I’m using influxdb 1.2.2 to store metrics from Kafka. Each brokers send their metrics every 15 seconds to influx via jmxTrans.
One of the metrics I’m interested in is the number of msg/s for one topic. To get the throughput of that kafka topic for the cluster I need to sum the msg/seconds on each broker for a time period.
For instance, I have 3 servers and that ingest 1/3rd of the data of the topic example.
Server 1: 10 msg/sec
Server 2: 10 msg/sec
Server 3: 10 msg/sec
Total, I should have 30 msg/sec
My problem is that for some reasons, when I query the data I can have:
SELECT sum(oneMinRate) AS sum FROM myRP.kafka_server_topic WHERE cluster = ‘myKafkaCluster’ AND typeName = ‘type=BrokerTopicMetrics,name=MessagesInPerSec,topic=example’ AND time >= ‘2017-12-19T13:07:30Z’ AND time < ‘2017-12-19T13:09:00Z’ GROUP BY time(15s, 0s), cluster
At the time: 1513688895000000000 one server didn’t store any value and at the next window, I have 2 values.
JMXTrans try to spread the load and start to collect data at random(15seconds) and then every 15 seconds. This means one server can report the data at seconds 01, 16, 31 and 46. Then another one can report at 14, 29, 44 and 59.
As you can understand, between the trigger and the actual collection time, it can happen 1 seconds and instead of collecting at second 59, it will be at 0.
My mitigation was to narrow down the collection windows. It is now between second 5 and 10.
But this does not work, because influx does not always do the window at 0, 15, 30 and 45, but sometimes at 7, 22, 37 and 52.

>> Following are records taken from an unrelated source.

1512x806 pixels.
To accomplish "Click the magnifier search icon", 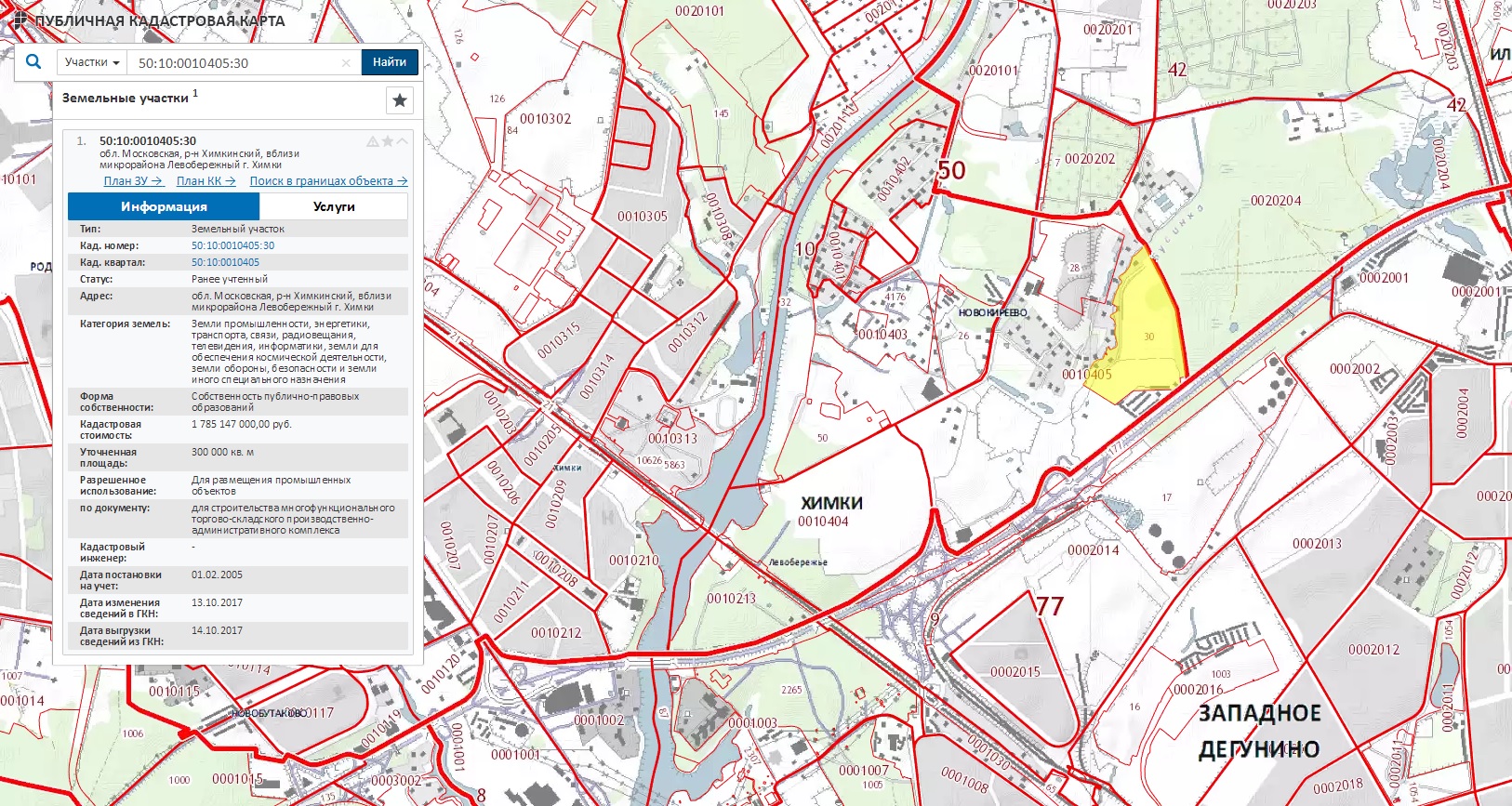I will coord(33,62).
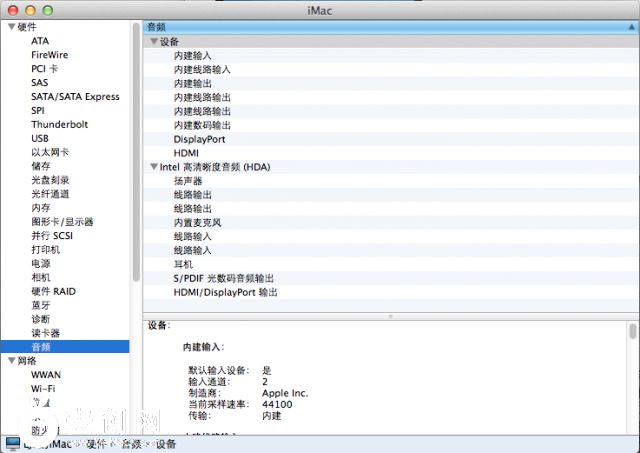This screenshot has width=640, height=453.
Task: Collapse the Intel 高清晰度音频 (HDA) group
Action: pyautogui.click(x=153, y=167)
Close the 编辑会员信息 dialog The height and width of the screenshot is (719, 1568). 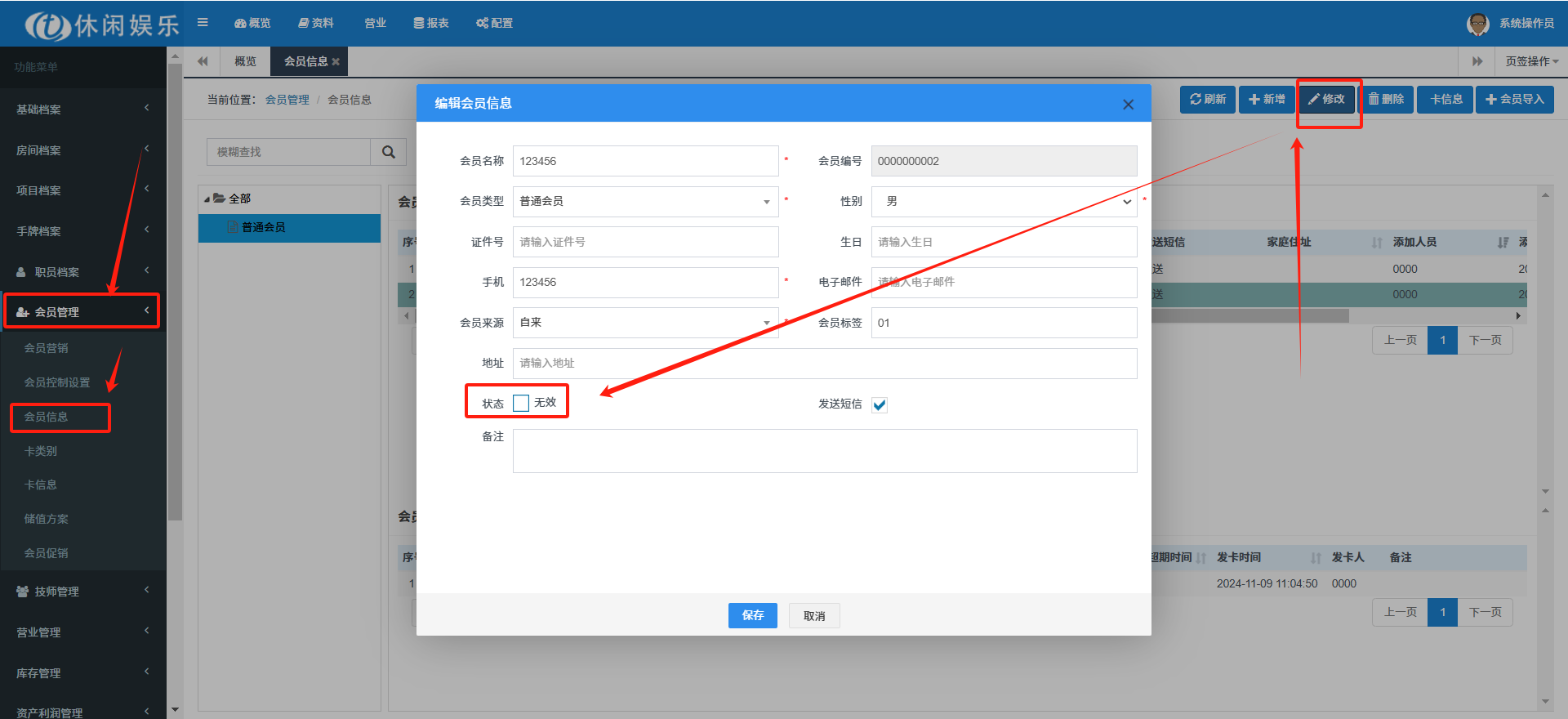1128,105
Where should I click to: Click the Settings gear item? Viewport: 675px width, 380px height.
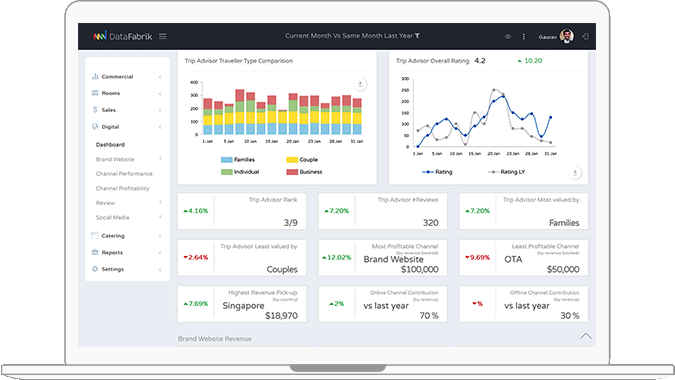[127, 269]
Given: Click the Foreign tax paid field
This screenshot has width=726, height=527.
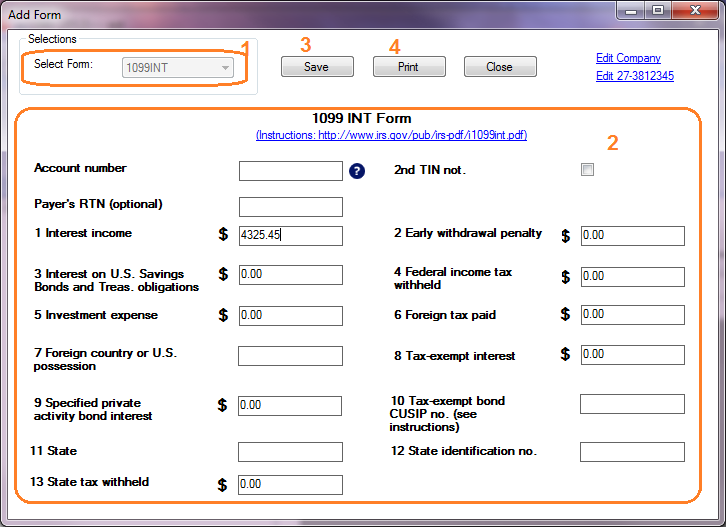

As you can see on the screenshot, if I groupBy(15s) I have all the bumps, but if I groupBy(15s,5s) the charts is right.
My question: Is there a way to force influx to create the time window at 0, 15, 30, 45? The groupby(15s,5s) does not work on each situation, sometimes it is groupby(15s,Ns) where N is between 1 and 14.
Thanks for the help.